Man könnte sich jetzt fragen, warum einem das kümmern sollte. Der Grund ist, dass diese Entwicklung womöglich zu einer neuen Phase technologischer und wissenschaftlicher Entwicklung führt. Forschungsgruppen und Unternehmen könnten neuartige Moleküle und Materialen, irgendwann womöglich sogar Proteine simulieren. Dies kann unter anderem zu signifikanten Fortschritten in der Luftfahrt, Chemie und Life Sciences führen. Es erlaubt die bessere Optimierung von Designprozessen, ein besseres Verständnis und Verbesserung von chemischen Prozessen, sowie bessere Simulation von Molekülen und Materialien für Anwendungen aller Art. Natürlich ist die Liste keineswegs vollständig und viele Zukunftsanwendungen sind uns sicherlich noch nicht bewusst.

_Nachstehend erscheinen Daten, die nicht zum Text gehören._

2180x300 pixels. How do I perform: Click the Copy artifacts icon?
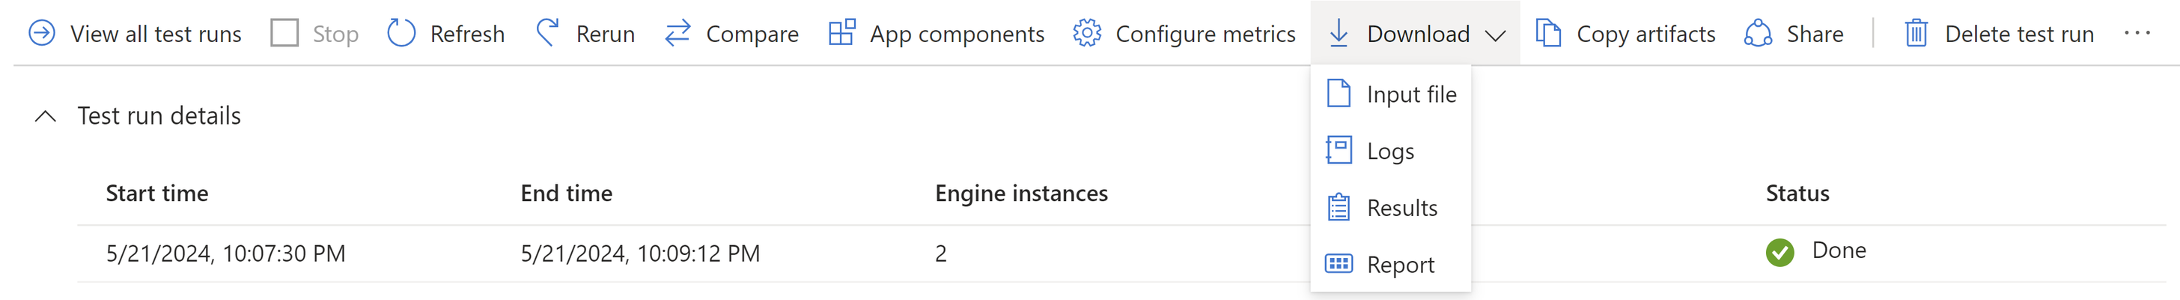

Jedoch sind wir noch ein gutes Stück davon entfernt. Der Status von Quantencomputern ähnelt dem Zustand von klassischen Computern in den 1960er Jahren. Dies war die Zeit, in der der Aufstieg von Halbleitergiganten wie Intel begann. Momentan befindet sich die Technologie im Übergang von der universitären Forschung hin zur Industrie. Etablierte High-Tech Unternehmen wie Google und IBM führen diesen Übergang an. In der Europäischen Union gibt es neben sämtlichen universitären Forschungsinitiativen, ein paar nennenswerte Start-Ups, die Quantenchips herstellen. Dazu gehören QuantWare, IQM, AQT, Pasqal und Quandela. Trotz der kürzlichen Erfolge wie der Erzielung eines Quantenvorteils durch Google, ist die momentane Technologie stark limitiert. Es gibt auch einige Stimmen innerhalb der Quantencommunity, die Sorge haben über den aktuellen Forschungsstand und die oftmals verbreiteten überoptimistischen Behauptungen. Mit all diesen Behauptungen ist es immer wichtig sich klar zu machen, dass sich Quantencomputer noch immer in der Entwicklungsphase befinden. Niemand weiß, zu was Quantencomputer am Ende echt fähig sein werden. Nichtsdestotrotz ist die Forschung an Quantencomputers ein sehr dynamisches Feld, in dem momentan viel geschieht. Die momentanen Entwicklungen sind aufregend, und man kann sicher sein, dass wir die nächsten Jahre noch mehr hören werden.

Über Valentin

Wenn Valentin John kein Physiker geworden wäre, wäre er womöglich selbst ein Eurokrat geworden. Er ist überzeugter Europäer und hat selbst Teile seines Studiums in Deutschland, dem Vereinigten Königreich, Belgien und Frankeich absolviert. Das Brexit Referendum war ihm Anlass, sich bei den Jungen Europäischen Föderalisten zu engagieren. Nun jedoch hat ihn seine Leidenschaft für Halbleiter und Quantentechnologien nach Delft in die Niederlande gebracht, wo er zur Realisierung von Quantenprozessoren in Halbleiterstrukturen forscht.